An Adaptive Framework for Autoregressive Forecasting in CFD Using Hybrid Modal Decomposition and Deep Learning
Rodrigo Abadía-Heredia, Manuel Lopez-Martin, Soledad Le Clainche
TL;DR
This work tackles the high computational burden of long-horizon CFD simulations by introducing a fully data-driven adaptive framework that stabilizes autoregressive deep-learning forecasts through iterative retraining on newly generated data. It combines proper orthogonal decomposition with a forecasting DL model (POD-DL) to predict POD coefficients, and employs an adaptive loop with initial and retraining data pools, transfer learning, and explicit speedup metrics such as PPE and TCS. The approach is validated on laminar and turbulent flow regimes, including a cylinder wake and an isothermal jet, achieving substantial cost reductions (up to 95%) while maintaining physical fidelity, though performance degrades when distribution shifts are not captured in retraining. The work provides a practical path toward accelerating CFD workflows with data-driven surrogates, supported by open-source code and a clear framework for adapting to evolving flow dynamics across diverse applications.
Abstract
This work presents, to the best of the authors' knowledge, the first generalizable and fully data-driven adaptive framework designed to stabilize deep learning (DL) autoregressive forecasting models over long time horizons, with the goal of reducing the computational cost required in computational fluid dynamics (CFD) simulations.The proposed methodology alternates between two phases: (i) predicting the evolution of the flow field over a selected time interval using a trained DL model, and (ii) updating the model with newly generated CFD data when stability degrades, thus maintaining accurate long-term forecasting.
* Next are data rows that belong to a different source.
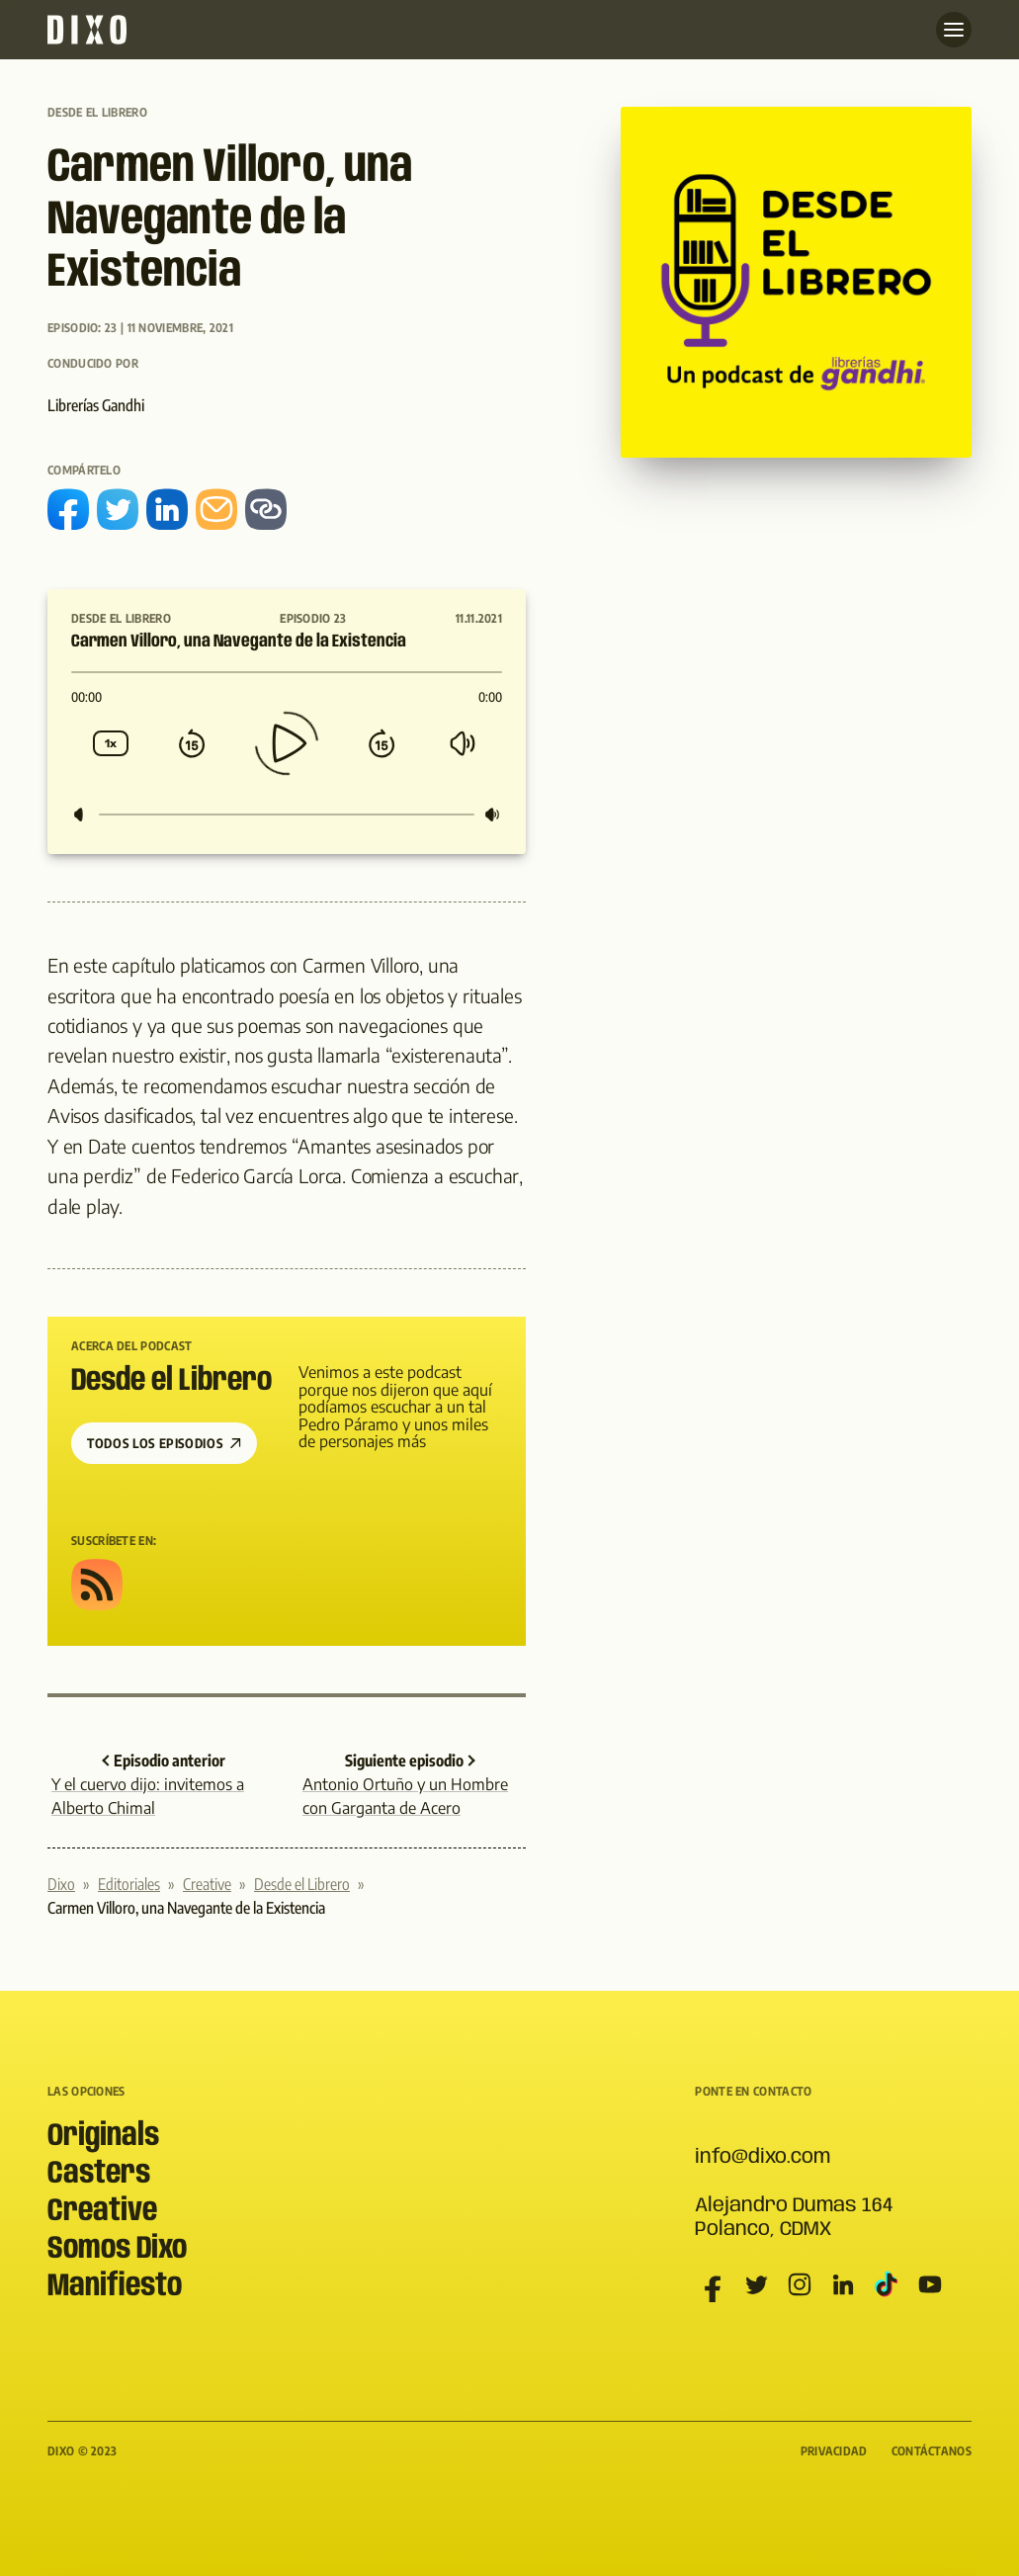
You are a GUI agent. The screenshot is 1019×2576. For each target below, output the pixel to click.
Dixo (61, 1884)
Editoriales (129, 1884)
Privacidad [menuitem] (834, 2451)
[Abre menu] (954, 29)
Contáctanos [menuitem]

This adaptive retraining strategy ensures robustness while avoiding the accumulation of predictive errors typical in autoregressive models. The framework is validated across three increasingly complex flow regimes, from laminar to turbulent, demonstrating from 30 \% to 95 \% reduction in computational cost without compromising physical consistency or accuracy. Its entirely data-driven nature makes it easily adaptable to a wide range of time-dependent simulation problems. The code implementing this methodology is available as open-source and it will be integrated into the upcoming release of the ModelFLOWs-app.